Het hoofd van opzij heeft niet meer de vorm van een ei. Dat komt door de vorm van de schedel. Van opzij wordt duidelijk dat ons hoofd veel groter is dan alleen ons gezicht. In het deel dat ik grijs heb gemaakt zit ons brein.
Oefening 1: teken twee schedels die elkaar aankijken. Laat ze eventueel iets tegen elkaar zeggen in tekstballonnen. Dan hebben ze eindelijk weer eens iemand om mee te praten.
Hieronder kun je van links naar rechts zien hoe een schematisch hoofd en gezicht rond de schedel worden gevormd.
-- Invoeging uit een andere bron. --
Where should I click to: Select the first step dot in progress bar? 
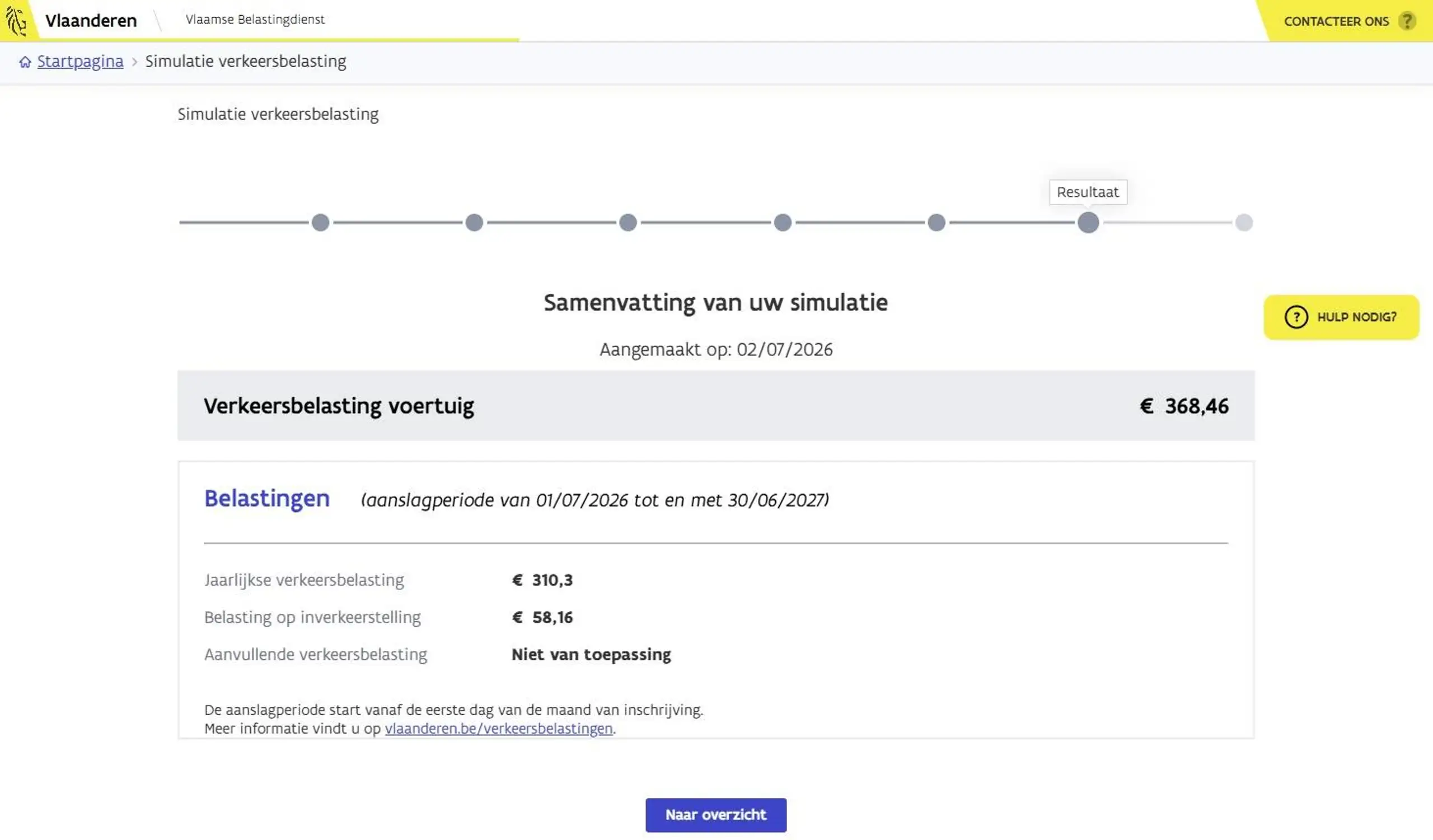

Oefening 2: Bij het tekenen van een hoofd van opzij kun je gebruik maken van de basisvorm van de schedel. Ongeveer op de helft liggen de ogen. Deze basisvorm is moeilijker dan het ei van de voorkant maar je hoeft hem echt niet heel precies te maken. Het is puur bedoeld om in gedachten te houden wanneer je iemand van opzij tekent.
In de volgende twee voorbeelden zijn gezichten toegevoegd. De oren liggen iets achter het midden van het hoofd. Van opzij gezien staat de nek een beetje schuin naar achter.
Oefening 3: Teken twee hoofden die elkaar aankijken na. Begin met de basisvorm. Vergeet de nek niet. Laat ze eventueel iets tegen elkaar zeggen in tekstbalonnen.
Bij een man loopt het voorhoofd vaak wat schuiner dan bij een vrouw. De twee tekeningetjes hierboven lijken dan dus eerder wat vrouwelijk.
EXTRA: Je kunt grappen uithalen met hoofden van opzij. Verzin totaal verschillende profielen die elkaar aankijken. Voeg tekstjes toe als je het leuk vindt.
Leonardo da Vinci (1452-1519) ging regelmatig naar de markt om daar uit nieuwsgierigheid allerlei mensen te observeren. Hij koos expres koppen die niet knap waren maar wel bijzonder. Beide oude mannen hadden bijna of helemaal geen gebit meer (goede tandartsen waren er helaas nog niet) waardoor hun profiel sterk is veranderd.